Aim of the exercise> Exact wording is needed for every line from the one holding "Task: Click info" to the end of the records below; write those lines out and omit the pictures.

Records from a dataset>

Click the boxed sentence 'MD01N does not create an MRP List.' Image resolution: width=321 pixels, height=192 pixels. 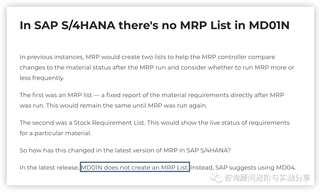[135, 167]
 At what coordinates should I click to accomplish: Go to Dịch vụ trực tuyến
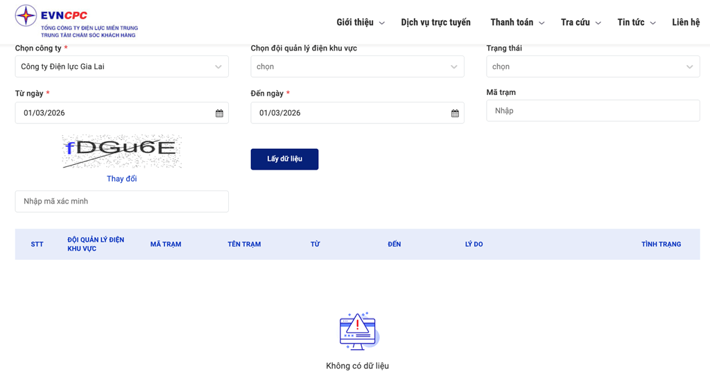[x=435, y=22]
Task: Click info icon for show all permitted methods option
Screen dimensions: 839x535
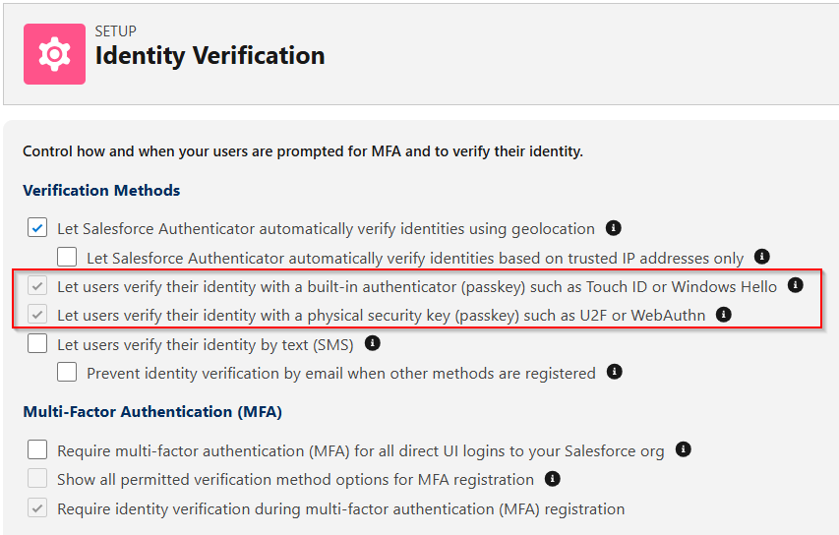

Expected answer>
Task: Click info icon for show all permitted methods option
Screen dimensions: 839x535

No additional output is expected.